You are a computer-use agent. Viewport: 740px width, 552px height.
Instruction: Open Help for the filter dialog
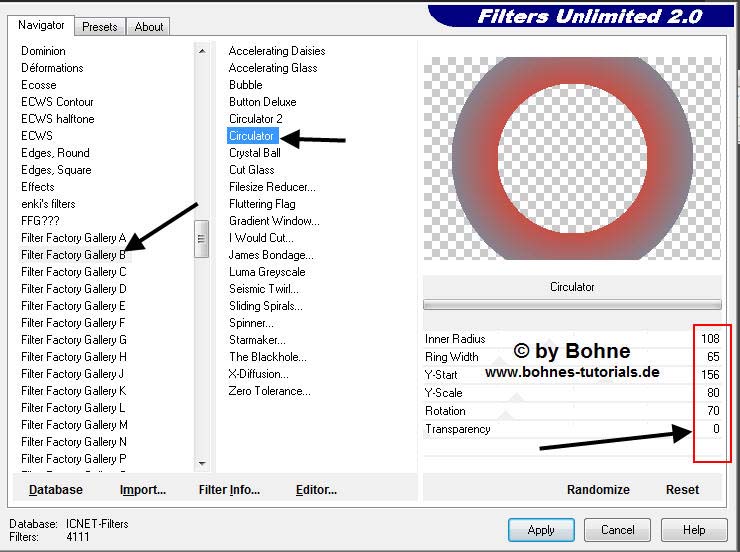694,530
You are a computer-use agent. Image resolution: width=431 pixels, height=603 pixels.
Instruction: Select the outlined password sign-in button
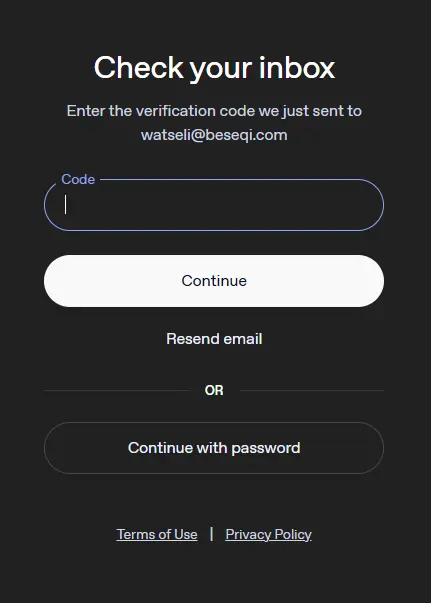pos(214,448)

▶ **TASK DETAILS**: Set the preceding data down again word for word, omitting images.

▶ **WRITTEN ANSWER**:
You are a computer-use agent. Viewport: 740px width, 552px height.
Instruction: Open Help for the filter dialog
694,530
You are a computer-use agent. Image resolution: width=431 pixels, height=603 pixels.
Instruction: Select the outlined password sign-in button
pos(214,448)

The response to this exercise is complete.